Study material:
* * *
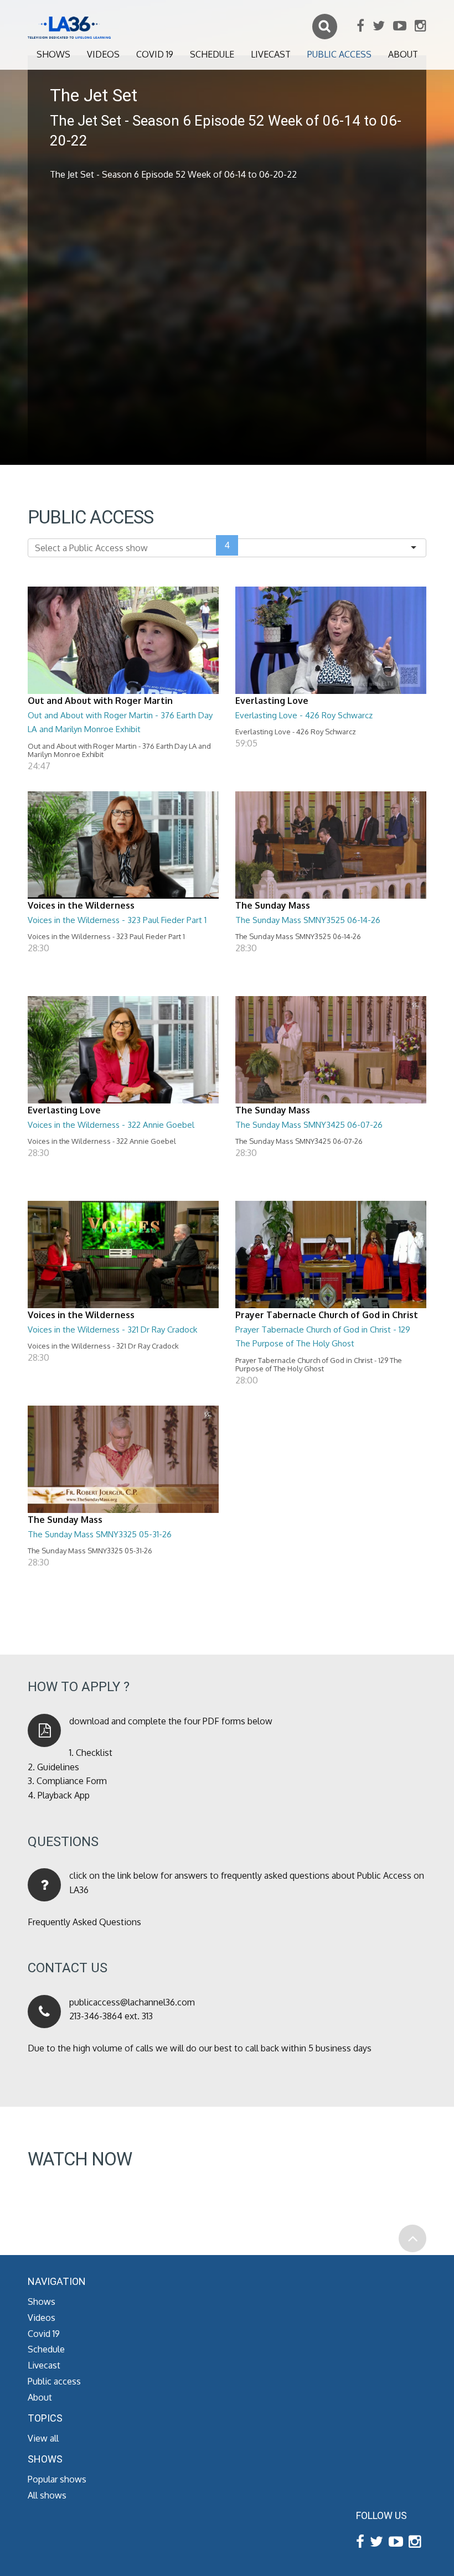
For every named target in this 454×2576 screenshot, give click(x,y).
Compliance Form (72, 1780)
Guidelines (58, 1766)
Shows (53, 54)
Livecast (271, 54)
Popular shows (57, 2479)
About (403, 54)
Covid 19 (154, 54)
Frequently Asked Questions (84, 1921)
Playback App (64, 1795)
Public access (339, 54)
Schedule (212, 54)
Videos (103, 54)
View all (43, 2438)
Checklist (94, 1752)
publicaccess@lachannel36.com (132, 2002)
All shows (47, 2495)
* * *
Any picture among the entries must be skipped; copy all else exactly.

For every named target in this 454×2576 screenshot, give click(x,y).
Compliance Form (72, 1780)
Guidelines (58, 1766)
Shows (53, 54)
Livecast (271, 54)
Popular shows (57, 2479)
About (403, 54)
Covid 19 (154, 54)
Frequently Asked Questions (84, 1921)
Playback App (64, 1795)
Public access (339, 54)
Schedule (212, 54)
Videos (103, 54)
View all (43, 2438)
Checklist (94, 1752)
publicaccess@lachannel36.com (132, 2002)
All shows (47, 2495)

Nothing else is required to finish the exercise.